Na secção de trocas percebi que para me devolveres um beijo eu teria de te devolver todas as sensações que ele me provocou e que para me devolveres o meu tempo eu teria de te dar todos os olhares que me fizeram sorrir. Sabias que ate queriam que te devolvesse aqueles abraços apertados que me davas quando eu estava doente?

 

Foi nesse momento que percebi que não era de trocas nem de devoluções que eu precisava. Foi exactamente nesse momento que eu percebi que não estava pronta para abdicar de uma parte da minha vida onde o amor e a paixão foram uma realidade.
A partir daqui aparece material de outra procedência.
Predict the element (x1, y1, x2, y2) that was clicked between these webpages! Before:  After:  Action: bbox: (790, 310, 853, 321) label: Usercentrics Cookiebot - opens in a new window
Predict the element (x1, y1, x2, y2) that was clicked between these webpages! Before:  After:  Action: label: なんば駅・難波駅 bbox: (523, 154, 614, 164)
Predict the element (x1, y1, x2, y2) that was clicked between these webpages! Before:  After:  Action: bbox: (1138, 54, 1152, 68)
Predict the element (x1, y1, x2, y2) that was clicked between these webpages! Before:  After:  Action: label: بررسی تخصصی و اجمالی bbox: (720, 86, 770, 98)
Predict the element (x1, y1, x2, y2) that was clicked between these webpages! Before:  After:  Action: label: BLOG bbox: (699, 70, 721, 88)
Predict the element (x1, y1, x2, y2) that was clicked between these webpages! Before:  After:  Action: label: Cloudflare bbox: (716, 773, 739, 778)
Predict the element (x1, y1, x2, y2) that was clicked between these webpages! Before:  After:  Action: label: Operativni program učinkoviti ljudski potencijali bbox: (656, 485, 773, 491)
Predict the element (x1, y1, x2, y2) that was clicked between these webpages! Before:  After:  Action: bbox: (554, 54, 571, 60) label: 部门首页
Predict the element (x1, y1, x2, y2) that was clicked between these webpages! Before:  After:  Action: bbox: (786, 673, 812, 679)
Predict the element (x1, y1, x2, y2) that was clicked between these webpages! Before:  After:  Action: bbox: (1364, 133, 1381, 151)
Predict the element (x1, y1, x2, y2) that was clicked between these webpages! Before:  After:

Não te podia pedir que me devolvesses aquilo que eu me recusava a largar. Precisava apenas de seguir em frente consciente que o amanhã é a soma de um passado e de um presente. Quero sentir saudades de quem fomos. Quero manter tudo comigo para que faça parte de mim. Peço-te que me perdoes por todos esses pensamentos e vontades. Faz parte. Faz parte de um coração partido demorar a colar.Faz parte do ser humano demorar a perdoar!